Wie faschistoid solche Strukturen im Endeffekt sind, sollte nach der kurzen aber dennoch skandalösen Verhaftung Muslims klar werden: Im Nu lassen sich solche Strukturen von Diktaturen wie der Türkei nutzen. Ähnlich wie im Fall Akhanlı wurde sogar entgegen der Interpol-Regelung gehandelt, dass Ausschreibungen, die einen politischen Grund haben, dementsprechend markiert werden sollen. Gibt es eine solche Markierung, ist es nämlich dem Land in dem sich die Person aufhält überlassen, ob sie die Person ausliefern wollen. Das ganze Theater ist zusätzlich unsinnig, da Salih Muslim kein Türke ist.
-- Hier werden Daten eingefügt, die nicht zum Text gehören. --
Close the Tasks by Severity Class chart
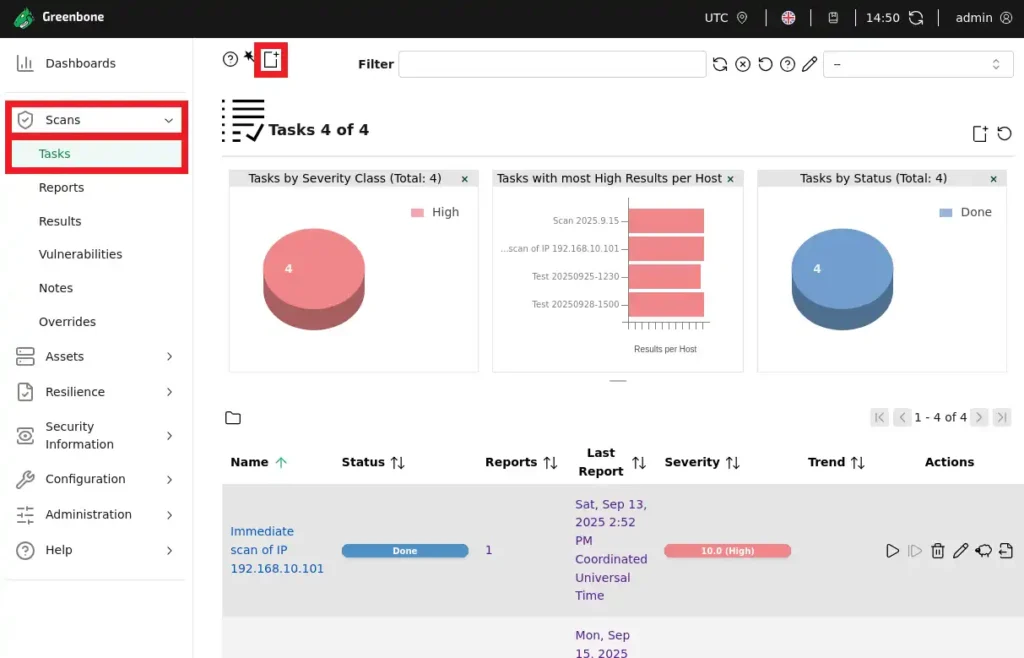The width and height of the screenshot is (1024, 658). [x=464, y=179]

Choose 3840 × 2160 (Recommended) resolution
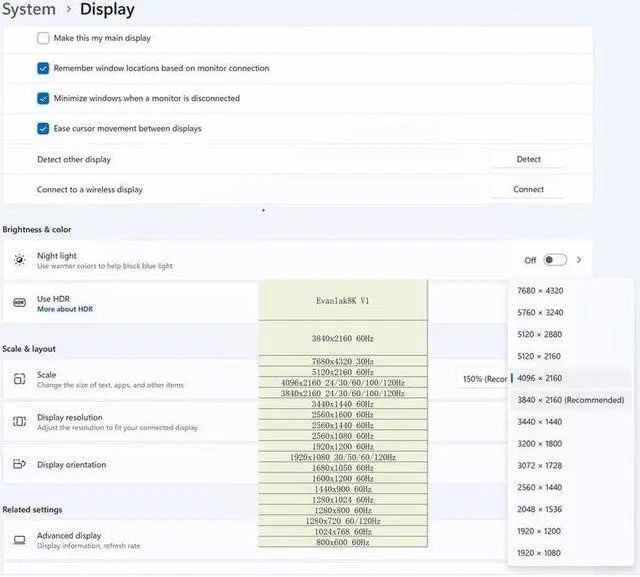click(x=570, y=400)
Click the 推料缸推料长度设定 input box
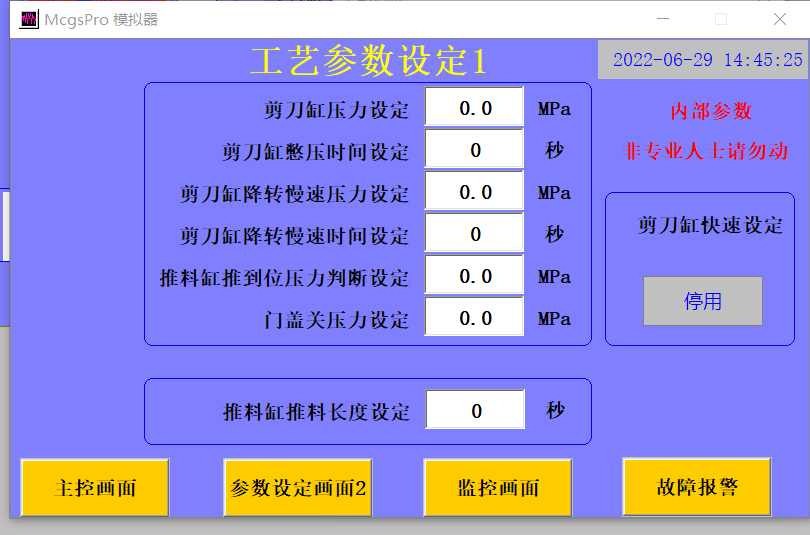Screen dimensions: 810x535 point(475,410)
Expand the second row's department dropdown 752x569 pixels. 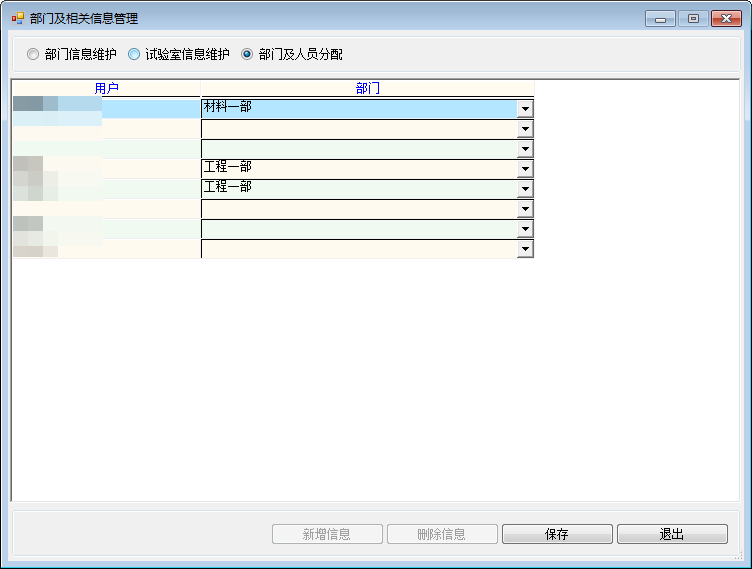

Das alles beiseite: Was anderes könnte das, was Kurd*innen seit Jahren erleben etwas anderes als ein Komplott sein? Wenn die Frage, ob eine Partei nun eine Terrororganisation oder ein Held im Kampf gegen den Terror ist vollkommen in der Hand der herrschenden Klasse liegt? Wie könnte der Kampf mit den Waffen beendet und ein diplomatischer Weg von den Kurden gefordert werden, wenn sie die Willkür vieler verschiedener internationaler Strukturen immer wieder bewiesen bekommen?
Die gute Nachricht ist vorerst: Salih Muslim ist seit heute frei. Ein Gericht in Prag ordnete an, dass er freigelassen werden soll. Dies geschah allerdings unter der Auflage, dass er die Europäische Union nicht verlässt und zu Gerichtsverhandlungen erscheint. Weiterhin offen ist nämlich, ob Tschechien dem Auslieferungsgesuchen der Türkei nachkommt. Diese Entscheidung liegt weiterhin bei der tschechischen Staatsanwaltschaft und – sollte diese das Gesuchen für relevant halten – bei den Gerchten.
Wie auf diese Art und Weise eine Vermittlung möglich sein soll, während in Afrin Bombe um Bombe detoniert, ist unklar. Wie die „internationale Gemeinschaft“ sich ein Ende des Kriegs in Syrien vorstellt, während die Willkür der Türkei und ihre Instrumentalisierung der unlegitimierten internationalen Sicherheitsstrukturen weitergeht, bleibt schleierhaft.